A few years ago, we went through a similar episode with Mad Cow disease, or bovine spongiform encephalopathy, and tens of thousands of cows were put down, beef imports were curtailed or eliminated, and the world’s agricultural industry held its breath.
I’m not too interested in animal-related pandemics (avian flu would be another), but more interested in the societal phenomenon of hysteria. Not necessarily mass hysteria of the OMG-the-world-is-going-to-end variety, but hysteria brought on by a lack of perspective. In all the recent pandemics, fewer people died than those who slipped on a bar of soap in the shower and hit their head. The level of reaction – or overreaction if you will – was grossly out of proportion to the evidence.

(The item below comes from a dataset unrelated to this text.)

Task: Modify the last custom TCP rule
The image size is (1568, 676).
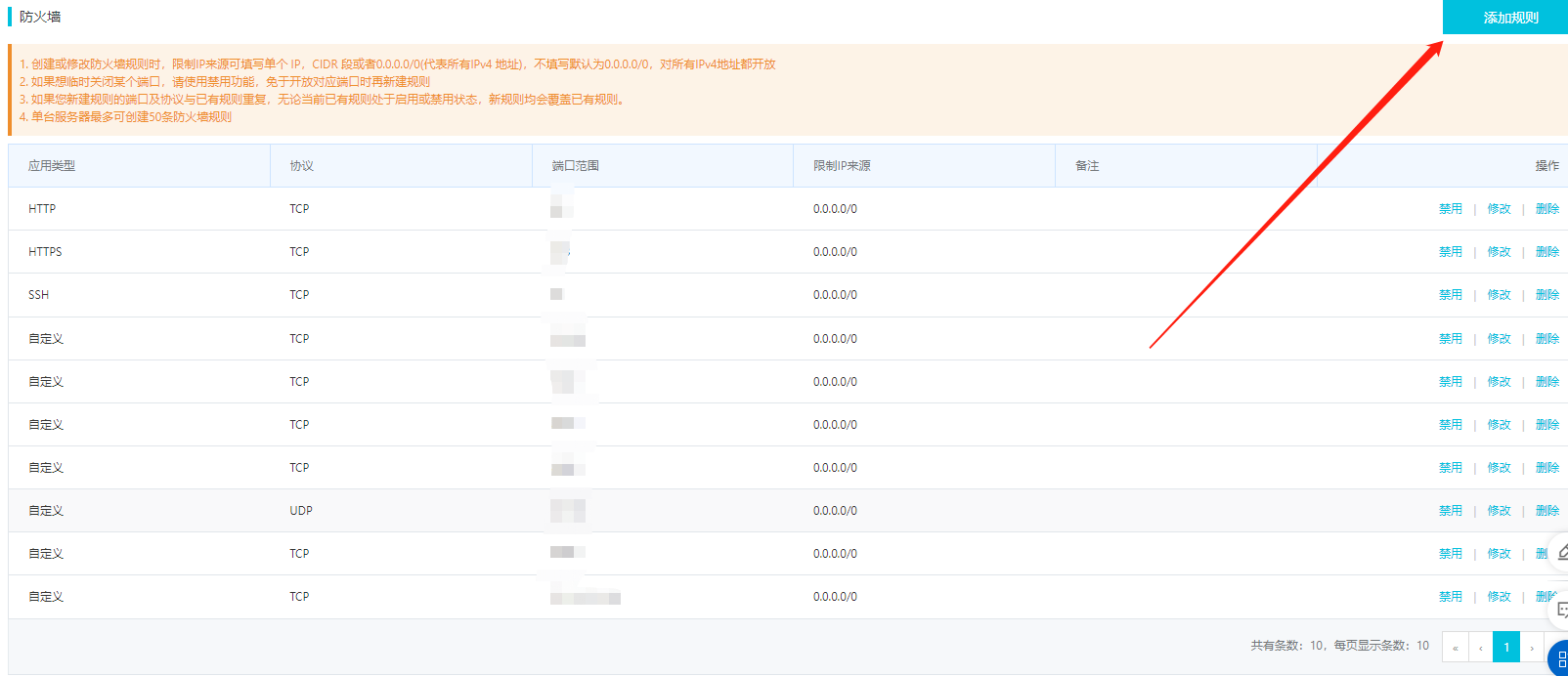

A couple thoughts. First, does modern mass media and/or distributed real-time media fuel or temper societal hysteria? I think you could argue pretty convincingly that mass media fuels it, due to the echo chamber effect, whereas internet-driven realtime media tempers the impulse, due to the sheer number of outlets, interests, and mini-communities of interest. Second, is societal hysteria a byproduct of the individual tendency to hysteria, or is it a phenomenon that is unique to groups? We all have a tendency to overdramatize and lose perspective from time to time, as I wrote yesterday – does this reverberate into our shared societal rhythms?
During the Mad Cow episode, England was the hardest hit of all countries, with some estimates claiming 50% infection rates in cattle herds and financial losses of up to $50 billion. That’s a lot of tangible evidence to support the hysteria, even if the infection vector was not adequately known. This is interesting to me because the English have historically been known as reserved, anti-hysterical types – stiff upper lip, and all that – and so the tension between national norms and actual hysteria-inducing circumstances was interesting to watch.
Individually, we are all Englishmen or otherwise – with a lesser or greater tendency toward hysteria and lack of perspective – and I’m really curious how individual circumstances and upbringing lead one toward one or the other pole. I’m pretty convinced, based on recent personal events, that one could design a study that proved conclusively that certain types of circumstances lead one inexorably toward a dramatic lack of perspective, regardless of individual upbringing. Or perhaps not – that’s the beauty of philosophical arguments; one can never quite be sure that one has the opposing argument in checkmate.